Input for this task section start

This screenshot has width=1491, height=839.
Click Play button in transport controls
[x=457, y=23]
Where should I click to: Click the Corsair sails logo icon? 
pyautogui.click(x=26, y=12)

Input for this task section end

● **What is expected**
Please set down exactly the lines running from the one with "Where should I" to the last line of the entries above, both of them included, and no others.

● **Solution for this problem**
Where should I click to: Click the Corsair sails logo icon? 
pyautogui.click(x=26, y=12)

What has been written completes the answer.